#### EXERCISE REQUIREMENTS
Could you put the records below into a JSON list of strings, one string per line with blank lines left out, starting with the line containing "Given: Go back to previous page" and going on through the line containing "[x=53, y=9]"?

#### MATERIAL FOR THE TASK
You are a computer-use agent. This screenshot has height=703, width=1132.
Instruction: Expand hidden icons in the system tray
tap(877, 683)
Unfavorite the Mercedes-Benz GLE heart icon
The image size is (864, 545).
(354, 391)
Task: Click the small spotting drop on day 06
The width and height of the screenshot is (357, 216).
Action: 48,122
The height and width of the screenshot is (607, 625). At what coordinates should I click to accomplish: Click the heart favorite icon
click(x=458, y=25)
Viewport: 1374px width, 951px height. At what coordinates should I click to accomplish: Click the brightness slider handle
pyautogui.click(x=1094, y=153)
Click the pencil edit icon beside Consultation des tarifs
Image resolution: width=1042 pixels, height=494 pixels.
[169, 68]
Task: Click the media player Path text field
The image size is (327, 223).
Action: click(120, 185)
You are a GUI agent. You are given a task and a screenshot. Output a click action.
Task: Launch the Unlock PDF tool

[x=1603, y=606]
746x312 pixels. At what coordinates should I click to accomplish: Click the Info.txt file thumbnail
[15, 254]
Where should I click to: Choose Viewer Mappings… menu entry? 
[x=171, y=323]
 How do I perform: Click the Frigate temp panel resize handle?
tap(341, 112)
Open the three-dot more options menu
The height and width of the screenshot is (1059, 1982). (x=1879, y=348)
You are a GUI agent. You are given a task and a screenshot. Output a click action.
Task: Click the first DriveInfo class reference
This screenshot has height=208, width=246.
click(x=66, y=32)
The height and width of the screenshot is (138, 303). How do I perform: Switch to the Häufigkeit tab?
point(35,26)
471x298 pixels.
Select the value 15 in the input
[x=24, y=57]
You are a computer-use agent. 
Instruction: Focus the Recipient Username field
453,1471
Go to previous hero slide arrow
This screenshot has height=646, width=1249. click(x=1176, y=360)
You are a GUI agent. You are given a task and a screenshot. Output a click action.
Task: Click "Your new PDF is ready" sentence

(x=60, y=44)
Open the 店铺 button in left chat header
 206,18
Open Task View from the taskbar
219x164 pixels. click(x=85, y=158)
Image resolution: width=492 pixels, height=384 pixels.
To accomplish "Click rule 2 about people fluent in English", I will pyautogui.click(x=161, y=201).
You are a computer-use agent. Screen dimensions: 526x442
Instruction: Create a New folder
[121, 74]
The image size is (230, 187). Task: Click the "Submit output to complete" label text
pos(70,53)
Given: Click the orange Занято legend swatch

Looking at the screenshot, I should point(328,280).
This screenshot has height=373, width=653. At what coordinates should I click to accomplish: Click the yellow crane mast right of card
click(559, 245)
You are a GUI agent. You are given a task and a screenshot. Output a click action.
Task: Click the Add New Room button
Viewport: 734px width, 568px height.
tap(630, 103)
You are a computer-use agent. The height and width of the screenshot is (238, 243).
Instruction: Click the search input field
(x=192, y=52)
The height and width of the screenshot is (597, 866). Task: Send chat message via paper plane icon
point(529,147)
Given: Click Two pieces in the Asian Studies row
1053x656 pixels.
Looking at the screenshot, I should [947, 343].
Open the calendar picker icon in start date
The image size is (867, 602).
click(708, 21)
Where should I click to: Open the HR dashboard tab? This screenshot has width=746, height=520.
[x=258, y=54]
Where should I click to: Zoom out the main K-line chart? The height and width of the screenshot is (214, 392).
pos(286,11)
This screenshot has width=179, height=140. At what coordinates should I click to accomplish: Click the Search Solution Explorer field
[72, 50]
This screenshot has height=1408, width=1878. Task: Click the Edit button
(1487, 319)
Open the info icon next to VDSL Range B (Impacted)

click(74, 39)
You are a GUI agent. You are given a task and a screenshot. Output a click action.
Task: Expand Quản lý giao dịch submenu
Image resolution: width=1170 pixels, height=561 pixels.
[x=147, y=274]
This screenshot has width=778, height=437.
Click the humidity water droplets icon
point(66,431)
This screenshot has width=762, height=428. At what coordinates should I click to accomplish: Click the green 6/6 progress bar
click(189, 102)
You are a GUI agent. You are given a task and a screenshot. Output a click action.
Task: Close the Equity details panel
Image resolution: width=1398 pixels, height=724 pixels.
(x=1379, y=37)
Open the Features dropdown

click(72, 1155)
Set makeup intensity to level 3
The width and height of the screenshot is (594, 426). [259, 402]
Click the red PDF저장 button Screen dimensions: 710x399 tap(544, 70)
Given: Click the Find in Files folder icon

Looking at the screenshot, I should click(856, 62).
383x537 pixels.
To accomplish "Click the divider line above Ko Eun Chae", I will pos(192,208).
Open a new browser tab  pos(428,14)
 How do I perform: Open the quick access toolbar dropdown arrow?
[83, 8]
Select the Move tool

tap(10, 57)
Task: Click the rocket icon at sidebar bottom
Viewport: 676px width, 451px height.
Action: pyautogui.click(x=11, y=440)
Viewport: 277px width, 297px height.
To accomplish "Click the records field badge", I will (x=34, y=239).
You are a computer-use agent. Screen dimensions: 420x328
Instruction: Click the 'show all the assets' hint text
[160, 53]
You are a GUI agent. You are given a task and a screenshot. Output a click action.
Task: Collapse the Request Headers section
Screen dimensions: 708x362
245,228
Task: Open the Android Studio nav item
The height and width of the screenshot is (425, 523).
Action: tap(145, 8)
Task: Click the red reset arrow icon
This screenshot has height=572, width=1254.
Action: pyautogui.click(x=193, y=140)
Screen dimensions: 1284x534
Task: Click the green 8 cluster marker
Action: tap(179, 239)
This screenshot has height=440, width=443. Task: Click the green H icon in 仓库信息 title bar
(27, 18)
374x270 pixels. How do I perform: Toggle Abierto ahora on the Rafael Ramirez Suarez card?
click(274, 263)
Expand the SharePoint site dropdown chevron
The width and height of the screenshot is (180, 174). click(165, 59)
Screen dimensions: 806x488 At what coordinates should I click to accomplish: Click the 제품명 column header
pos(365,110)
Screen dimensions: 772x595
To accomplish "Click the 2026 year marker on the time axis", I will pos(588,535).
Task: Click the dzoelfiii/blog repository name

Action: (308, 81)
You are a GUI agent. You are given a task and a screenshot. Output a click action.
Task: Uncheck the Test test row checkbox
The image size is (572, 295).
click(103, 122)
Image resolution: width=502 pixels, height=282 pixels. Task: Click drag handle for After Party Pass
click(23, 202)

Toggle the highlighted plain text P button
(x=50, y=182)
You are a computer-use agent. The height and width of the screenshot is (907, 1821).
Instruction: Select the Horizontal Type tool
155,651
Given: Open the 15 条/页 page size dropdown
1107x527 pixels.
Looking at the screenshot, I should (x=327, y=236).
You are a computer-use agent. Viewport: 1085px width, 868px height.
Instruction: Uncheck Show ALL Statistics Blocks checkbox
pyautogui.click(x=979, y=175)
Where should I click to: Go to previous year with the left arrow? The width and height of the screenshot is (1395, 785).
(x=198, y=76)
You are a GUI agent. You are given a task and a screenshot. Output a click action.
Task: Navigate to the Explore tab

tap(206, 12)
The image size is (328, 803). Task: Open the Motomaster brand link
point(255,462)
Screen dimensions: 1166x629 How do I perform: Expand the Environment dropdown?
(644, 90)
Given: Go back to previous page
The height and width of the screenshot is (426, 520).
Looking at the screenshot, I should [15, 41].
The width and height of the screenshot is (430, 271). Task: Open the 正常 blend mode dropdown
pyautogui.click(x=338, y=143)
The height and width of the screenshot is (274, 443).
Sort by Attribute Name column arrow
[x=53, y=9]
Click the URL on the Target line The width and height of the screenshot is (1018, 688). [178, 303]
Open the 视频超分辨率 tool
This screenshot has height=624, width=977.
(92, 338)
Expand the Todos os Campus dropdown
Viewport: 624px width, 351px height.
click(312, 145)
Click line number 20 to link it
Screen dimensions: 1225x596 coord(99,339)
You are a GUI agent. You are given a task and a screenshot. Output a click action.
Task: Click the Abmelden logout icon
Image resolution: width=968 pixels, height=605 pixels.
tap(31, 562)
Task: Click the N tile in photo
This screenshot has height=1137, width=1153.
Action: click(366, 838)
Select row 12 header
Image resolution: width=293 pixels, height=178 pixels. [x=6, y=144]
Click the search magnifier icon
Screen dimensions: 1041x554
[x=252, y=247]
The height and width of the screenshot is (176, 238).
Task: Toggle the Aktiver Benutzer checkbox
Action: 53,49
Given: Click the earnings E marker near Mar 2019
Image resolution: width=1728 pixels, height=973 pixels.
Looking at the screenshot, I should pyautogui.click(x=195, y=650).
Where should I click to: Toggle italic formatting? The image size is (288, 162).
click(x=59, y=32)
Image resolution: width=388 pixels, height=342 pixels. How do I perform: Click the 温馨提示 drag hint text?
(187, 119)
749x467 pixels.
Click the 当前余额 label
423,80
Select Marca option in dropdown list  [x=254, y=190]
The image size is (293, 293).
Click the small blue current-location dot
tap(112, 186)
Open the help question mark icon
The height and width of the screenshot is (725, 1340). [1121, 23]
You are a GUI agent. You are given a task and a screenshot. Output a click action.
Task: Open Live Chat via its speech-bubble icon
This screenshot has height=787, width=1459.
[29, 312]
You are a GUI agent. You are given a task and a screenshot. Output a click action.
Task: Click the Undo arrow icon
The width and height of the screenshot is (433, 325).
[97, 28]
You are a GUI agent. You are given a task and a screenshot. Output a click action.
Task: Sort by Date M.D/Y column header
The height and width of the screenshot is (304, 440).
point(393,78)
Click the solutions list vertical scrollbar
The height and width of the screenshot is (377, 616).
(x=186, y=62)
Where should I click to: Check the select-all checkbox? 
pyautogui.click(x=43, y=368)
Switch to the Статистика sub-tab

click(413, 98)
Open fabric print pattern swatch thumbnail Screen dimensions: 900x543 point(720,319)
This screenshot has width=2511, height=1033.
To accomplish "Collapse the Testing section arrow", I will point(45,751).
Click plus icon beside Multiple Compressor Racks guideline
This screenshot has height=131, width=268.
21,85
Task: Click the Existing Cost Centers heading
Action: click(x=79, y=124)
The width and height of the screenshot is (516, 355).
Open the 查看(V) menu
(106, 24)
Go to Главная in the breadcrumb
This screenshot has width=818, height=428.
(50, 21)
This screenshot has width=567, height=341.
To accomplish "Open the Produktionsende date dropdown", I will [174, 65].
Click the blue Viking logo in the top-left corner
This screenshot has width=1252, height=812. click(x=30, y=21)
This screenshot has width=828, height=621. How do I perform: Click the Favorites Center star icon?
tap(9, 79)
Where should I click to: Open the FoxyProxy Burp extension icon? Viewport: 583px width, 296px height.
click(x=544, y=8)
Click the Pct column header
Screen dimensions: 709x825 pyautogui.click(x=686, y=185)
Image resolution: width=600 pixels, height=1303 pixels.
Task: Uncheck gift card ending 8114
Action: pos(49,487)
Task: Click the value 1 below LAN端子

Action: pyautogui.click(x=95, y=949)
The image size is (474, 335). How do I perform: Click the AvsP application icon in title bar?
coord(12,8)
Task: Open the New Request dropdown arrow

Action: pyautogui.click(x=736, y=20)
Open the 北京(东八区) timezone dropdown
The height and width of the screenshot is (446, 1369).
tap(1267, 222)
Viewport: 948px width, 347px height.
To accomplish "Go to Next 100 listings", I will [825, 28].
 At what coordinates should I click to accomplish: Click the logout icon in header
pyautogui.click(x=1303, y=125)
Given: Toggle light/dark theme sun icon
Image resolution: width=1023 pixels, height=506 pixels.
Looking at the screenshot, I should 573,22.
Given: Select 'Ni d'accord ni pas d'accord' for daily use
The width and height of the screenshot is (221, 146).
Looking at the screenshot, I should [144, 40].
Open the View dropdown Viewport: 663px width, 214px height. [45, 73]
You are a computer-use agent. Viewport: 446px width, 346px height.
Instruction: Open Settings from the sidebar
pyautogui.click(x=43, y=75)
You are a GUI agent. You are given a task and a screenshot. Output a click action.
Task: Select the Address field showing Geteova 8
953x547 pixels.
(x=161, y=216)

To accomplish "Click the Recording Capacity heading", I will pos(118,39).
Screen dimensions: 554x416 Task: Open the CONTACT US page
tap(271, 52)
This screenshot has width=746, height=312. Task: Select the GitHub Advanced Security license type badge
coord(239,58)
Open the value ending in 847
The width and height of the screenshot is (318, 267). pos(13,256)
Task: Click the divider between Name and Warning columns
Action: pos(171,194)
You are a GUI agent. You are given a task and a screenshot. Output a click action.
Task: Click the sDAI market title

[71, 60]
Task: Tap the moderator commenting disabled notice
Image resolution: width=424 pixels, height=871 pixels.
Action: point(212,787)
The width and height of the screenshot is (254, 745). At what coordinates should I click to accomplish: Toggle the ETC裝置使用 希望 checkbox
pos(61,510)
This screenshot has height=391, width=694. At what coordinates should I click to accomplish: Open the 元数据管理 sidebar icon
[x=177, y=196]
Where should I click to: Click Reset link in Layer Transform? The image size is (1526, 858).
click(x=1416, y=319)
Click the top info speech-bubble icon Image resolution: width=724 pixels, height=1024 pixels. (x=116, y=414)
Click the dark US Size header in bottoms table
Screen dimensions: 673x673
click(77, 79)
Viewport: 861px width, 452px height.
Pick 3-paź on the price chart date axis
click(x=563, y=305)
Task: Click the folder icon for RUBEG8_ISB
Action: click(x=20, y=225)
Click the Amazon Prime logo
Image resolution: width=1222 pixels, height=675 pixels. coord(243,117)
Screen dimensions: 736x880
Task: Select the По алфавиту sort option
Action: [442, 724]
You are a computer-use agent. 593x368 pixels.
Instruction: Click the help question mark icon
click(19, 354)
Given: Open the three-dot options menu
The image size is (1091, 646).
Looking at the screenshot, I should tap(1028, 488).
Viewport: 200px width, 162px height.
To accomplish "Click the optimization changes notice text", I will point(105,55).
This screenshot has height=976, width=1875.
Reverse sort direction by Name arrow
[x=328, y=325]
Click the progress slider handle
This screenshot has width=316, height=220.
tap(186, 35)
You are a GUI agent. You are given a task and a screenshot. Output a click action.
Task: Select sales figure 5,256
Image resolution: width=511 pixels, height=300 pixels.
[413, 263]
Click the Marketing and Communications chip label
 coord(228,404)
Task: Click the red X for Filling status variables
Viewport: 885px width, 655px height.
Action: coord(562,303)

#### EXERCISE RESULT
[
  "Given: Go back to previous page",
  "The height and width of the screenshot is (426, 520).",
  "Looking at the screenshot, I should [15, 41].",
  "The width and height of the screenshot is (430, 271). Task: Open the 正常 blend mode dropdown",
  "pyautogui.click(x=338, y=143)",
  "The height and width of the screenshot is (274, 443).",
  "Sort by Attribute Name column arrow",
  "[x=53, y=9]"
]